What you need to do ::
With both ends included, repeat exactly the lines of the entries below from the one containing "[Share with Facebook] (428, 311)" down to the one containing "Start church bank, bishop", and no others.

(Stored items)
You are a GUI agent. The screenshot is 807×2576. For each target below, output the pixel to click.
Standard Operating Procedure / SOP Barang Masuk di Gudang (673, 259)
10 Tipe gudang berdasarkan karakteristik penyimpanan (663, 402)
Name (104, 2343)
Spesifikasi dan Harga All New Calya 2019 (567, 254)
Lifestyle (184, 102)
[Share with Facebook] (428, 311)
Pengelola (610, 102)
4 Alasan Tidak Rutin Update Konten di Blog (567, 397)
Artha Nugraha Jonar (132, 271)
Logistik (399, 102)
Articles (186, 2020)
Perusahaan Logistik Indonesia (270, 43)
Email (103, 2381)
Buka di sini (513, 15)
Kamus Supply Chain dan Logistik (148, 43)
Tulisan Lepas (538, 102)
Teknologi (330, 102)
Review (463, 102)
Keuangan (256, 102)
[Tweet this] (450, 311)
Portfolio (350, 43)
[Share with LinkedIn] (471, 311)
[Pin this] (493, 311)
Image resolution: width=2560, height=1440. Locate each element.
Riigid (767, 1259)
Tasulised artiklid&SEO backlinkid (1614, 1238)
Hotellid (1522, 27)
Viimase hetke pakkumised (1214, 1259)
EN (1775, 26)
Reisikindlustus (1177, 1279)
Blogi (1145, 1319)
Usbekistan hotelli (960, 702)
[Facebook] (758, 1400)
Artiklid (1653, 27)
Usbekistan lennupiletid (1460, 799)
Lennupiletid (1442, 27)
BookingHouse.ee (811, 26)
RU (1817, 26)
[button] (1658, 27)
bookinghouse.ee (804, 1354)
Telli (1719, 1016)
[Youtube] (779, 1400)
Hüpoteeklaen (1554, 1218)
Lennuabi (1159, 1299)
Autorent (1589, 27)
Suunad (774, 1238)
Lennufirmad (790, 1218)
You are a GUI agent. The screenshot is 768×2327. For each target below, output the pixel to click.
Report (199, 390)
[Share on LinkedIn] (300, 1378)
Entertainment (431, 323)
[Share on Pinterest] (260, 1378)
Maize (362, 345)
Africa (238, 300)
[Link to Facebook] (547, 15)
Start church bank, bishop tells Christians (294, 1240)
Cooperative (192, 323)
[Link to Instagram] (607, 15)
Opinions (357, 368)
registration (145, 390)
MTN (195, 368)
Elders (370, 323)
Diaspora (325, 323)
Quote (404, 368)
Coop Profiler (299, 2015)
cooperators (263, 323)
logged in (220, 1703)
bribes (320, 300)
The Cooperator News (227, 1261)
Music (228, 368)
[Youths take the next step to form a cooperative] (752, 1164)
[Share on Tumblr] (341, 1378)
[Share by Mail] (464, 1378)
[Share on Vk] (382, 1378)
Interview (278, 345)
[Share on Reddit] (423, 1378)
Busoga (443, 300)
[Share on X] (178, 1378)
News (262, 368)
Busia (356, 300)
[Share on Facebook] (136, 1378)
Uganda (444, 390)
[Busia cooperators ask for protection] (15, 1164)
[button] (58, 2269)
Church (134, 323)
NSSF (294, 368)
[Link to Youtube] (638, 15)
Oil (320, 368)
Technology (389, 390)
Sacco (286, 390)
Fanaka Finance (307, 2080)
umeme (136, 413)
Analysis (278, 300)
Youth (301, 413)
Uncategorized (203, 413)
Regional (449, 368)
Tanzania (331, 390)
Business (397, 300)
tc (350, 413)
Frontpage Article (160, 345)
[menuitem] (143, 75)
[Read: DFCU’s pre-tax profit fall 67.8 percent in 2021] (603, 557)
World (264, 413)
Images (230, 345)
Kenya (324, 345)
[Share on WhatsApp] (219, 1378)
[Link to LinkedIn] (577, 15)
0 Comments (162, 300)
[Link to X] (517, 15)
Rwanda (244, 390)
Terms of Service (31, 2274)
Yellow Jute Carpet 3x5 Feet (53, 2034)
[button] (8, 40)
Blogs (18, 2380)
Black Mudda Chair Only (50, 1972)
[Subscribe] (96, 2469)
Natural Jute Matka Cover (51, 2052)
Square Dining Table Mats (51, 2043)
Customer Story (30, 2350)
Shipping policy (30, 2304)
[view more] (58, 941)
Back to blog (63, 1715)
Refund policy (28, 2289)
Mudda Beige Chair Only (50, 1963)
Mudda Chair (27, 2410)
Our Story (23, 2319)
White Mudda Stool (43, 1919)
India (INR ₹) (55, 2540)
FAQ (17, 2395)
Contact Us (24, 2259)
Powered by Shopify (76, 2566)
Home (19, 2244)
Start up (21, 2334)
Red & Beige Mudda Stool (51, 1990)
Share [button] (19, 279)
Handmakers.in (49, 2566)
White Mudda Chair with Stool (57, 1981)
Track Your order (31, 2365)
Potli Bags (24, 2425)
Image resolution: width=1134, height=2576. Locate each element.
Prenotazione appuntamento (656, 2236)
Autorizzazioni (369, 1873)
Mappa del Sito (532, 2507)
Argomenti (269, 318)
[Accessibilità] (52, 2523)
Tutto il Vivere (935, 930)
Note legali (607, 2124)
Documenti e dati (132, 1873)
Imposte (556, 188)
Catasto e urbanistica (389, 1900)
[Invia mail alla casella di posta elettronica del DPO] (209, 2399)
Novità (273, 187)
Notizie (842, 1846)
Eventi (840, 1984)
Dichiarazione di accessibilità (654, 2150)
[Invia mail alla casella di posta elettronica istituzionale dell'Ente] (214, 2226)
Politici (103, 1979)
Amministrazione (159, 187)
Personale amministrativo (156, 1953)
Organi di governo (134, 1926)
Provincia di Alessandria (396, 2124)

Answer to this problem ::
[Share with Facebook] (428, 311)
Pengelola (610, 102)
4 Alasan Tidak Rutin Update Konten di Blog (567, 397)
Artha Nugraha Jonar (132, 271)
Logistik (399, 102)
Articles (186, 2020)
Perusahaan Logistik Indonesia (270, 43)
Email (103, 2381)
Buka di sini (513, 15)
Kamus Supply Chain dan Logistik (148, 43)
Tulisan Lepas (538, 102)
Teknologi (330, 102)
Review (463, 102)
Keuangan (256, 102)
[Tweet this] (450, 311)
Portfolio (350, 43)
[Share with LinkedIn] (471, 311)
[Pin this] (493, 311)
Image resolution: width=2560, height=1440. Locate each element.
Riigid (767, 1259)
Tasulised artiklid&SEO backlinkid (1614, 1238)
Hotellid (1522, 27)
Viimase hetke pakkumised (1214, 1259)
EN (1775, 26)
Reisikindlustus (1177, 1279)
Blogi (1145, 1319)
Usbekistan hotelli (960, 702)
[Facebook] (758, 1400)
Artiklid (1653, 27)
Usbekistan lennupiletid (1460, 799)
Lennupiletid (1442, 27)
BookingHouse.ee (811, 26)
RU (1817, 26)
[button] (1658, 27)
bookinghouse.ee (804, 1354)
Telli (1719, 1016)
[Youtube] (779, 1400)
Hüpoteeklaen (1554, 1218)
Lennuabi (1159, 1299)
Autorent (1589, 27)
Suunad (774, 1238)
Lennufirmad (790, 1218)
You are a GUI agent. The screenshot is 768×2327. For each target below, output the pixel to click.
Report (199, 390)
[Share on LinkedIn] (300, 1378)
Entertainment (431, 323)
[Share on Pinterest] (260, 1378)
Maize (362, 345)
Africa (238, 300)
[Link to Facebook] (547, 15)
Start church bank, bishop tells Christians (294, 1240)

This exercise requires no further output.